ENTRIES PROVIDED |
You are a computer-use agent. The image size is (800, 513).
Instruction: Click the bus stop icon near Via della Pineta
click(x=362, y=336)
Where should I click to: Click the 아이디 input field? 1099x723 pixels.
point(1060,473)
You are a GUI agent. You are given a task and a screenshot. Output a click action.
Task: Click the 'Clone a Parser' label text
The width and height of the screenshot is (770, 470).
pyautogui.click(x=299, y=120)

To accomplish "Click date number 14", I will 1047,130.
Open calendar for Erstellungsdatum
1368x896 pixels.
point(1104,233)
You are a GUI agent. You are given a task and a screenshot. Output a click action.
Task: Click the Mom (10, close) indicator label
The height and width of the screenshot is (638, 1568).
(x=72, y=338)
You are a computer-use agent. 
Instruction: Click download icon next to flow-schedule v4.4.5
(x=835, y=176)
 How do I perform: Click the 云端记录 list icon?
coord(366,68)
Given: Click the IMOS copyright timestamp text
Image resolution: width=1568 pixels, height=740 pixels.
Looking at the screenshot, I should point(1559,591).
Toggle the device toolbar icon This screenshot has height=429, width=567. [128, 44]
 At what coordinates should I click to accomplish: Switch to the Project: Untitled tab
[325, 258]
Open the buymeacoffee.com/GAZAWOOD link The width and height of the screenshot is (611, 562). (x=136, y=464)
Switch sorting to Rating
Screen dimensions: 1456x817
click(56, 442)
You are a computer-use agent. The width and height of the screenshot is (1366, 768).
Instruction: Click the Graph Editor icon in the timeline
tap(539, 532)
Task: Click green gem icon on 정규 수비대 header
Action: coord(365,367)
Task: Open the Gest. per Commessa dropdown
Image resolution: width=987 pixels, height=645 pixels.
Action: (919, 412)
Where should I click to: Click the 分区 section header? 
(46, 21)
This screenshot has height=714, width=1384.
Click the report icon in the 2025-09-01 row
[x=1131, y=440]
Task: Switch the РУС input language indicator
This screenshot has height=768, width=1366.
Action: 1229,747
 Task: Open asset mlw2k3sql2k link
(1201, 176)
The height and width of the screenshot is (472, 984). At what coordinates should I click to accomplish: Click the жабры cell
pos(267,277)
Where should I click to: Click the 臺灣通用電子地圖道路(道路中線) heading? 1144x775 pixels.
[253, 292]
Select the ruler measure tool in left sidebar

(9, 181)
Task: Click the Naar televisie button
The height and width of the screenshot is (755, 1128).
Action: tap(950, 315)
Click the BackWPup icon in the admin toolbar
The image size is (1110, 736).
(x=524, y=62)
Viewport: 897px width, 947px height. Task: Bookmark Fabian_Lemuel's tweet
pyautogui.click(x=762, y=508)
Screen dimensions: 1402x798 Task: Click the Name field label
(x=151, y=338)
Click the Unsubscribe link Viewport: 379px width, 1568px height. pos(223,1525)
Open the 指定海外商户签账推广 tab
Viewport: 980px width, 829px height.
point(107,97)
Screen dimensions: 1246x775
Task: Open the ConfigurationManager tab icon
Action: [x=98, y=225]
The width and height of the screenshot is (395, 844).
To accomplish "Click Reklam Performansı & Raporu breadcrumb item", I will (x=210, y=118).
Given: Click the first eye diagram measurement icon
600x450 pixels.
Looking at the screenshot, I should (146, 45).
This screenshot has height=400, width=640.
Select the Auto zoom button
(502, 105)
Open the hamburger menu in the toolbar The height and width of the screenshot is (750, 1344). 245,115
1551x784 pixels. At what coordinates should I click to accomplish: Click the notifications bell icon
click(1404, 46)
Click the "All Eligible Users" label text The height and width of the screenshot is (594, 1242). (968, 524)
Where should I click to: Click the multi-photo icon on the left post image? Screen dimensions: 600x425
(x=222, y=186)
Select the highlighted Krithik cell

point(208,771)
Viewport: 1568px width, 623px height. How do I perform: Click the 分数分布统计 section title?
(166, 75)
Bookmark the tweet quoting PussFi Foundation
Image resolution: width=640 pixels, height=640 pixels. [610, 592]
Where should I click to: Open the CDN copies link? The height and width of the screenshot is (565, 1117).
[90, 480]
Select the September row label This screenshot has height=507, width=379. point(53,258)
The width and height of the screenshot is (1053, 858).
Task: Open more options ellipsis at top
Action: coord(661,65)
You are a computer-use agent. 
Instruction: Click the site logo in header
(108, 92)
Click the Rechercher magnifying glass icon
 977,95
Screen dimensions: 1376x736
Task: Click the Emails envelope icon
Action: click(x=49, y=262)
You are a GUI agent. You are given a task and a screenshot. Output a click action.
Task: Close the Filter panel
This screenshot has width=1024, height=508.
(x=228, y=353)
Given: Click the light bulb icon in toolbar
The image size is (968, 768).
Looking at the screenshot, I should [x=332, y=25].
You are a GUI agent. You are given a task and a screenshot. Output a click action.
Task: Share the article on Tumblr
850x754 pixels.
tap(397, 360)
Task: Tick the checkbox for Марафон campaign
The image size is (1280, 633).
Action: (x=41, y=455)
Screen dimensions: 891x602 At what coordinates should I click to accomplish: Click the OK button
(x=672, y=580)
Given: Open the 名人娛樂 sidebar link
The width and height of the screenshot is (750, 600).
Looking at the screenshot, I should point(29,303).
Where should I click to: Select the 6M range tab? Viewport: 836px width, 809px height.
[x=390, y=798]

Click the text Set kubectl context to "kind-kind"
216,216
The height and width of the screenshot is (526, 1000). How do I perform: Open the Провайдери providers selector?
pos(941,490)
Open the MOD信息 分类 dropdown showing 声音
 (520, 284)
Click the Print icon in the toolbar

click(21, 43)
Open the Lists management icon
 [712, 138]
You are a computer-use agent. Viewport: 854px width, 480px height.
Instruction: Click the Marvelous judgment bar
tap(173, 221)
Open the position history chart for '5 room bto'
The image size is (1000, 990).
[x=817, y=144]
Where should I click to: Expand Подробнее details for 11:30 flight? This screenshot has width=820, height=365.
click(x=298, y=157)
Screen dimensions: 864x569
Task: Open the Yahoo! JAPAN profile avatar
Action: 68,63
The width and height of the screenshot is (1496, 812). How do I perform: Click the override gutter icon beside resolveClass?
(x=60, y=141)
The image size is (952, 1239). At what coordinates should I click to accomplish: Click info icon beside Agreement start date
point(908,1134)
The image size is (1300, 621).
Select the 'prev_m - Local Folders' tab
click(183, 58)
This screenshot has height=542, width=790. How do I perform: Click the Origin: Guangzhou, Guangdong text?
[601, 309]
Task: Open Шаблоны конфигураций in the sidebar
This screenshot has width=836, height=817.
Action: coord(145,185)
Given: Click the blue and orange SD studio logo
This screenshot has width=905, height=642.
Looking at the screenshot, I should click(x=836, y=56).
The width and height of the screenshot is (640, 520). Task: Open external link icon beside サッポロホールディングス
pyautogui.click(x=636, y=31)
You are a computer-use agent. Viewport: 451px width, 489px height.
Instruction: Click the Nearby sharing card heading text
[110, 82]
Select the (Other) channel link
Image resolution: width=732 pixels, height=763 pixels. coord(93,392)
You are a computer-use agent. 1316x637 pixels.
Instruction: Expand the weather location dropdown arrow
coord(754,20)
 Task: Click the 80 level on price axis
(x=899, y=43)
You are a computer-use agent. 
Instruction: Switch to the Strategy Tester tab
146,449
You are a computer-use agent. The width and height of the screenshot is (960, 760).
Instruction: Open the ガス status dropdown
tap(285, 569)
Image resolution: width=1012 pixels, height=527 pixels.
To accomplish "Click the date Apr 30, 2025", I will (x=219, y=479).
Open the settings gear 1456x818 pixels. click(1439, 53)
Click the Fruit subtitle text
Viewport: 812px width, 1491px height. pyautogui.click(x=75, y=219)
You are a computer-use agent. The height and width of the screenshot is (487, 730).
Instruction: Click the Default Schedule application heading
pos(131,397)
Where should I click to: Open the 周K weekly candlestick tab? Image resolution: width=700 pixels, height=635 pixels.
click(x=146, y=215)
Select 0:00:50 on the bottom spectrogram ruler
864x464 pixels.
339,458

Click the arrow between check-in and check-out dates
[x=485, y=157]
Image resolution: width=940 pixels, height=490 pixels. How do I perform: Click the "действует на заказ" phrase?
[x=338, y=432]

WHAT IS REQUIRED |
Since only part of the listing is wanted, copy exactly the lines from the one holding "Instruction: Click the Graph" to the one holding "Task: Switch the РУС input language indicator", both included.

ANSWER SPACE |
Instruction: Click the Graph Editor icon in the timeline
tap(539, 532)
Task: Click green gem icon on 정규 수비대 header
Action: coord(365,367)
Task: Open the Gest. per Commessa dropdown
Image resolution: width=987 pixels, height=645 pixels.
Action: (919, 412)
Where should I click to: Click the 分区 section header? 
(46, 21)
This screenshot has height=714, width=1384.
Click the report icon in the 2025-09-01 row
[x=1131, y=440]
Task: Switch the РУС input language indicator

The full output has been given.